Восстание - Юрий Николаевич Бессонов
Шрифт:
Интервал:
Закладка:
Ни плана обороны, ни разведанных, ни подготовленных позиций не было.
За боевыми инструкциями командиры поскакали в штаб 3-й армии, но штаба в городе уже не оказалось. Еще задолго до предполагаемого боя командарм вместе со всеми своими штабными командирами уехал в Глазов. В самую трудную минуту перед началом боя связь дивизии со штабом армии утерялась.
Никто из старших командиров не знал, что делается на флангах, не знал, что думает предпринять командарм и окажут ли поддержку соседние войска, никто не знал даже, есть ли эти соседние войска.
Единственная надежда была на помощь артиллерии. Она действительно прибыла в Пермь — целая бригада в двадцать девять орудий. Но к началу боя батареи не были поставлены на огневые позиции. Командир бригады, бывший царский офицер Валюженич, которому была поручена артиллерийская оборона Перми, сосредоточил всю свою артиллерию на юго-восточной окраине города, и она стояла не в боевых порядках, а как тяжелый и громоздкий обоз. Сам Валюженич производил рекогносцировку позиций, но подозрительно медлил. Даже утром 24 декабря, когда противник был уже на подходе к городу, Валюженич все еще не отдал приказ занять позиции. Командиры батарей бросились искать Валюженича и нигде не нашли — он перебежал к белым.
Связь между защищающими Пермь полками, батальонами и ротами утерялась с самого утра, и управление войсками организовать не удалось. Каждый был предоставлен самому себе и не знал, что делает другой.
В городе творились неразбериха и суета. Куда-то ехали и возвращались назад какие-то обозы, маршировали подразделения воинских частей, потерявшие свои полки и бригады, скакали верховые, отыскивая давно уже ушедшие из города штабы, к вокзалу тянулись застигнутые врасплох и не успевшие эвакуироваться горожане.

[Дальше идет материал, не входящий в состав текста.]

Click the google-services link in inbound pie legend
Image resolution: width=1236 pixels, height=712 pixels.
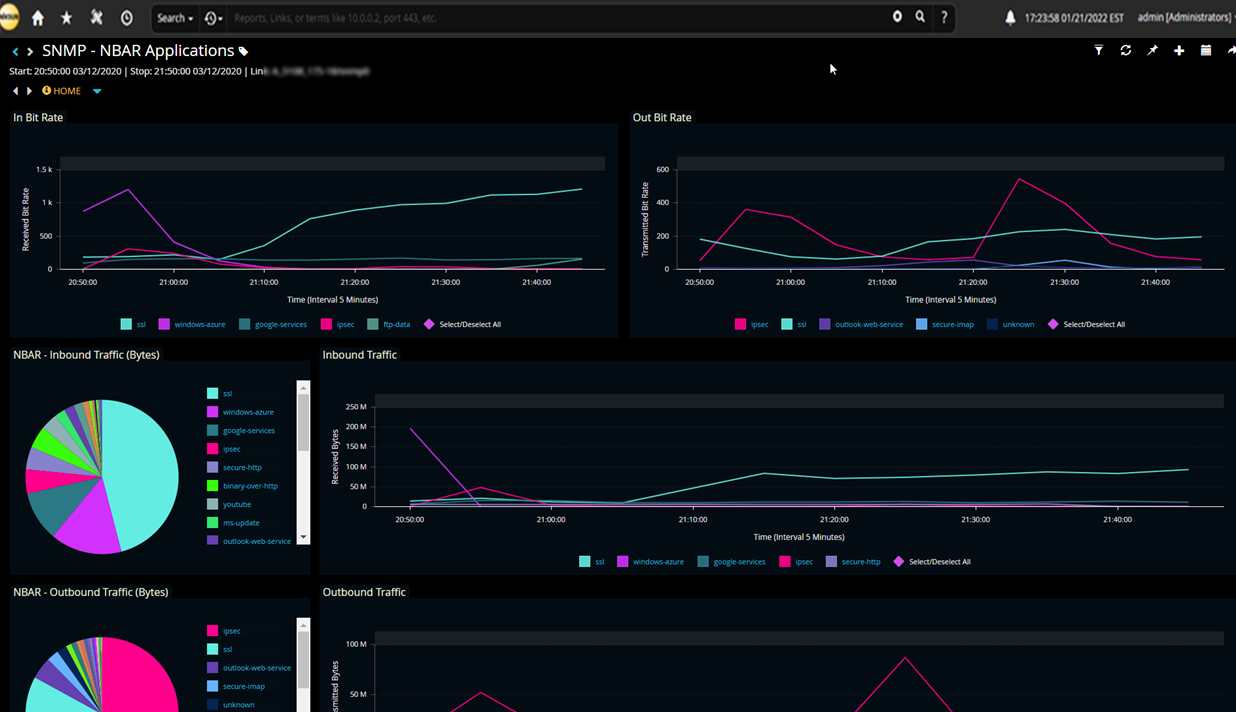click(x=248, y=431)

Станционные железнодорожные пути были битком забиты товарными составами, поездами, эшелонами. Уже много дней стояли здесь, не двигаясь с места, длинные вереницы вагонов с погруженными в них станками Мотовилихинского завода, с больными и ранеными воинами, с мануфактурой и продовольствием, с нефтью и керосином, с кожей и каустической содой.
Дымили и гудели враз десятки стоящих под парами паровозов, на перронах и в комнате коменданта бранились и спорили о первоочередности отправки грузов представители разных ведомств, и на запад без всякого плана и порядка уходили составы с грузом всякой рухляди, а ценные грузы продолжали стоять в тупиках, ожидая своей очереди, которая так и не наступила.

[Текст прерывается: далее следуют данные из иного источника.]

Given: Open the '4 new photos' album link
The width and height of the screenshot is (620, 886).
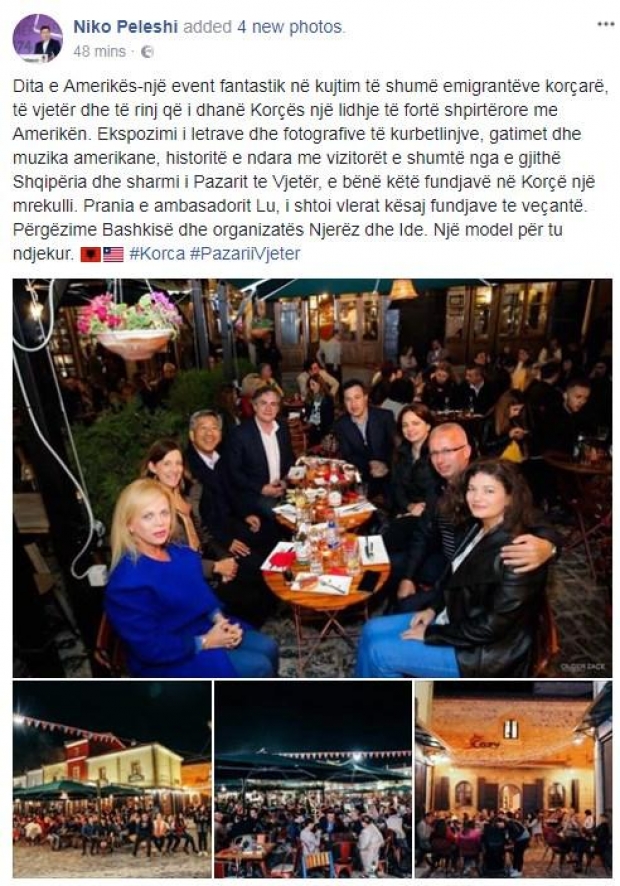Looking at the screenshot, I should pos(289,27).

29-я дивизия и сводный отряд еще не успели занять оборону и подготовиться к встрече с противником, как в самом городе неожиданно поднялась ружейная стрельба. Она вспыхнула одновременно в разных районах, и казалось, вся Пермь охвачена огнем неизвестно откуда прорвавшихся в город белых войск. Это, пользуясь отсутствием патрулей и бездеятельностью охранного батальона, в самом городе выступили банды белых мятежников. Они обезоружили и перебили красноармейцев караульной роты, которая, не имея никакого приказа, даже не вышла на улицу и была захвачена в собственных казармах, овладели центральными улицами и повели наступление на вокзал.
В это же время Барабинский полк белых ударил по Мотовилихе и, прорвавшись в поселок, двинулся на соединение с городскими мятежниками.
Почти одновременно с Барабинским полком, ворвавшимся в Мотовилиху, на восточную окраину Перми просочились лыжники белого отряда полковника Зинкевича. Они захватили так и не вставшую на позиции артиллерию и, повернув пушки, открыли огонь по батальонам 29-й дивизии.
Началось поспешное неорганизованное отступление, и город был сдан белым. Все приготовленное к эвакуации имущество, санитарные поезда с тяжело ранеными воинами, паровозы, подвижной состав — все попало в руки колчаковцам. Не успели даже взорвать единственный на Каме пермский железнодорожный мост.
В момент катастрофы командующий 3-й армией был в Глазове. Он не имел связи со своими войсками и ничего не знал о ходе сражения. Не знал о ходе сражения и командующий фронтом. Когда Пермь была уже сдана, он писал командарму 3, чтобы тот задержал противника у несуществующей «занимаемой линии перед Пермью…»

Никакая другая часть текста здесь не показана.